_DESCRIPTION OF THE TASK_:
Count up the lines holding "Исследование" in the material, then reply with only the number.

_RECORDS FOR PROCESSING_:
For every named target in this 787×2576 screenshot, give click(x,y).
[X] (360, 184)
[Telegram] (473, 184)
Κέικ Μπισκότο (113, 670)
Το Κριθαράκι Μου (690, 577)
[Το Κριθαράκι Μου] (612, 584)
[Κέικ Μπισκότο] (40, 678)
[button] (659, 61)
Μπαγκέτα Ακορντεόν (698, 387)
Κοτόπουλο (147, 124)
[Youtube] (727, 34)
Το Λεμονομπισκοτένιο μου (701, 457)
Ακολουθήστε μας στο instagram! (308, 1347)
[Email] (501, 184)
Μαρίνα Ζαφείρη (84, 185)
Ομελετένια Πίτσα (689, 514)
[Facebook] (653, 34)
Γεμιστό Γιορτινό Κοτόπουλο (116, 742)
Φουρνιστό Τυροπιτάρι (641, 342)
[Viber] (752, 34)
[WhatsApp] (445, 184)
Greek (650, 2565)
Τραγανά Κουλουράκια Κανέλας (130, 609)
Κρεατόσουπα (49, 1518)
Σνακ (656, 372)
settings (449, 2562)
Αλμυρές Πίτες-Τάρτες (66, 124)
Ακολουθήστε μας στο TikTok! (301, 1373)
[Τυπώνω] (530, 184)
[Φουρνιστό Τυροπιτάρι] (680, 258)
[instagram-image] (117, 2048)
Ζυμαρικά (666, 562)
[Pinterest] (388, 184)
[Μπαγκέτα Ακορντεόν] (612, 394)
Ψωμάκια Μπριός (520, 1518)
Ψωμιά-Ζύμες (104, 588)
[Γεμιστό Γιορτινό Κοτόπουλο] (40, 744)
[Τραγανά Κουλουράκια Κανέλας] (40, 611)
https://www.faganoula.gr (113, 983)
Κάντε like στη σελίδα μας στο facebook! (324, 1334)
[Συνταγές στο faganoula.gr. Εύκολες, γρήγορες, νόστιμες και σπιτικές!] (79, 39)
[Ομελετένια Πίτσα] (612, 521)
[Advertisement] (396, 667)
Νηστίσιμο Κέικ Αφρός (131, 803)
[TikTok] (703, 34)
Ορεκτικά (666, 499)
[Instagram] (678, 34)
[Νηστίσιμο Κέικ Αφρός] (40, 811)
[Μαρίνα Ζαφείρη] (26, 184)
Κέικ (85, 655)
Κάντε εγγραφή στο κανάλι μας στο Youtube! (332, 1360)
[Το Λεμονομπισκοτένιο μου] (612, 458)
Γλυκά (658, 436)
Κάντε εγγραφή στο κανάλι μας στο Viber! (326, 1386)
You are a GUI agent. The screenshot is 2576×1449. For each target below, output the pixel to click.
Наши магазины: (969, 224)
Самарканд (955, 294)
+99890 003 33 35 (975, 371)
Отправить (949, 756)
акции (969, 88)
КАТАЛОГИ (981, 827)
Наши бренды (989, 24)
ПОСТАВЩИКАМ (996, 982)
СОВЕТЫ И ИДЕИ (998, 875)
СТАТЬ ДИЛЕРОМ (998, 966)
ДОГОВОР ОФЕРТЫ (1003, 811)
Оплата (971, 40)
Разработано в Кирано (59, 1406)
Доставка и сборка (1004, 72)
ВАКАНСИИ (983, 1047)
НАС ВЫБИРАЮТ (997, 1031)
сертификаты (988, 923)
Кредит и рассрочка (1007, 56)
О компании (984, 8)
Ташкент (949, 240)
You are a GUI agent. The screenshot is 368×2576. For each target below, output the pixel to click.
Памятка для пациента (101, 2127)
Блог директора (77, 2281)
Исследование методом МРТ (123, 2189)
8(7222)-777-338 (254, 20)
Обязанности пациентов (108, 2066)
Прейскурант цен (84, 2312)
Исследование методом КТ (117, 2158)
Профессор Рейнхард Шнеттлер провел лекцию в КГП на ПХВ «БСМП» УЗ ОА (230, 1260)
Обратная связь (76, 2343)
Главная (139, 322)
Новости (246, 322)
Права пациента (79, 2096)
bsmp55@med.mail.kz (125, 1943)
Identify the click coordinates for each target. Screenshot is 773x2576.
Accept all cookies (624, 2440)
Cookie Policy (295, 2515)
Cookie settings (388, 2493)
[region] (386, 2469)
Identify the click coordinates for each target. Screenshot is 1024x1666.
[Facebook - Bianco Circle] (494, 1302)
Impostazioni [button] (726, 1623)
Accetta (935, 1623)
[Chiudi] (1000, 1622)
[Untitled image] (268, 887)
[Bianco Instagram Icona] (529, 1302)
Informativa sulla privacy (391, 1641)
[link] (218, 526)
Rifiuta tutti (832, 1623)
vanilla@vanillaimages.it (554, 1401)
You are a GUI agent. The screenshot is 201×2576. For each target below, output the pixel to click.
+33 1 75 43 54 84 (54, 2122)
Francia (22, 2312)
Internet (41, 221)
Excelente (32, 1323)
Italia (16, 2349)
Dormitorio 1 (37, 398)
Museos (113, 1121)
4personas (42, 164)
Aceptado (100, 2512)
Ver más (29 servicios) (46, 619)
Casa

_TASK OUTPUT_:
2